Mikael Blomkvist leu o resumo de Daniel Olofsson e examinou a foto de Idris Ghidi no cadastro de passaportes. Em seguida, abriu o site dos arquivos de imprensa e selecionou vários que haviam servido de base para o resumo de Olofsson. Leu atentamente e depois passou um bocado de tempo refletindo. Acendeu um cigarro. A proibição de fumar na redação fora rapidamente abolida depois da saída" de Erika Berger. Henry Cortez chegava a deixar um cinzeiro sobre sua mesa, à vista de todos.

Por fim, Mikael pegou a folha A4 que Daniel Olofsson produzira sobre Anders Jonasson. Leu o texto, e sulcos profundos foram marcando sua testa.

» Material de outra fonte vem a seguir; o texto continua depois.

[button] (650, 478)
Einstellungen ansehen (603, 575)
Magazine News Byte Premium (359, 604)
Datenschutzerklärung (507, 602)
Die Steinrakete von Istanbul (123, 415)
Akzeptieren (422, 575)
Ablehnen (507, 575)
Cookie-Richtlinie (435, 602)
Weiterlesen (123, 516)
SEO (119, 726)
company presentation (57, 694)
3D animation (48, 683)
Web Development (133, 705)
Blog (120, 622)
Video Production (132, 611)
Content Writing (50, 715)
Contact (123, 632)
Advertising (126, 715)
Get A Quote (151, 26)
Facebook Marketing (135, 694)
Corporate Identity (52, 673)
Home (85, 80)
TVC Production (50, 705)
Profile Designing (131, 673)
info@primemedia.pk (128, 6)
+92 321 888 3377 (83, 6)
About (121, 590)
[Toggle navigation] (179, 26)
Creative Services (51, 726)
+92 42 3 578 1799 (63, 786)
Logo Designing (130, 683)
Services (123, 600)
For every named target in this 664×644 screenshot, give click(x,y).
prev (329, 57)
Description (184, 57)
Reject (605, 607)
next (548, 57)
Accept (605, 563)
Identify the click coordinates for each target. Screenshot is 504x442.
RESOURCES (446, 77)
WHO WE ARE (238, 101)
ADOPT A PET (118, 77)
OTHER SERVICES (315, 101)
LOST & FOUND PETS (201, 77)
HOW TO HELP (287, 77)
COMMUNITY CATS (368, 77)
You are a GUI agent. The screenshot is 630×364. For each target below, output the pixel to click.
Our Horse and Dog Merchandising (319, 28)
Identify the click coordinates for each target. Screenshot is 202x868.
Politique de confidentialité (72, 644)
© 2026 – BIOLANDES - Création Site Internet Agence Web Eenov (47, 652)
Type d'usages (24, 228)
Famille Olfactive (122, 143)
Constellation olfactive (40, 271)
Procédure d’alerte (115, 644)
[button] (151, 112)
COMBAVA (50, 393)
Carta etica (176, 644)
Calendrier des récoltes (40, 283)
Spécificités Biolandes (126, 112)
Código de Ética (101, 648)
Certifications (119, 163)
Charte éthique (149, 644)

Mikael Blomkvist não estava vendo o carro com a placa KAB nem tinha a sensação de estar sendo seguido, mas preferiu não dar chance ao azar na segunda-feira, quando foi da livraria universitária à entrada secundária da loja de departamentos NK, saindo em seguida pela porta principal. Para conseguir vigiar alguém dentro de uma loja de departamentos, só sendo um super-homem. Desligou os dois celulares e foi a pé até a Praça Gustaf Adolf. Entrou na galeria, passou em frente ao Hotel do Parlamento e penetrou na cidade velha. Até onde podia avaliar, não estava sendo seguido. Deu várias voltas pelas pequenas vielas até chegar ao endereço que queria e bateu à porta da editora Svartvitt.

Eram duas e meia da tarde. Mikael não avisara que ia aparecer, mas o redator Kurdo Baksi estava lá e seu rosto se iluminou ao ver Mikael Blomkvist.

- Ora, como vai — disse Baksi cordialmente. — Por que não vem mais nos visitar?

- Aqui estou — disse Mikael.

- Sim, mas deve fazer uns três anos, no mínimo, desde a última vez.

Apertaram-se as mãos.

Mikael Blomkvist conhecia Kurdo Baksi desde os anos 1980. Mikael fora um dos que tinham ajudado Baksi quando ele lançara a Svartvitt, que eles ainda imprimiam à noite e às escondidas na Federação dos Sindicatos. Kurdo fora flagrado por Per-Erik-Astrõm, o futuro caçador de pedófilos do Radda Bamen. Certa noite, Astrõm entrou na gráfica da Federação e deu com pilhas de páginas do primeiro número da Svartvitt e com um Kurdo Baksi totalmente sem graça. Astrõm contemplou a diagramação horrorosa da primeira página e declarou que não era daquele jeito que se fazia a droga de uma revista. Em seguida, desenhou o logotipo que apareceria no cabeçalho da Svartvitt por quinze anos, até a revista ser enterrada e sucedida pela editora Svarvitt. Na época, Mikael encerrava um período odioso como responsável pelo setor de atualidades na Federação — sua única e exclusiva passagem por essa área. Per-Erik Astrõm o convencera a corrigir as provas da Svartvitt e a dar uma mãozinha na redação dos textos. A partir daí, Kurdo Baksi e Mikael Blomkvist se tornaram amigos.

Mikael Blomkvist sentou-se num sofá enquanto Kurdo Baksi ia buscar café na máquina do corredor. Conversaram durante algum tempo, como é natural quando as pessoas não se vêem há muito, mas a todo momento eram mterrompidos pelo celular de Kurdo. Ele tinha breves diálogos em curdo, ou quem sabe em turco, ou árabe, ou sabe Deus em que outra língua que Mikael não entendia. Toda vez que Mikael fora à editora Svartvitt tinha sido a mesma coisa. Gente ligando do mundo inteiro para falar com Kurdo.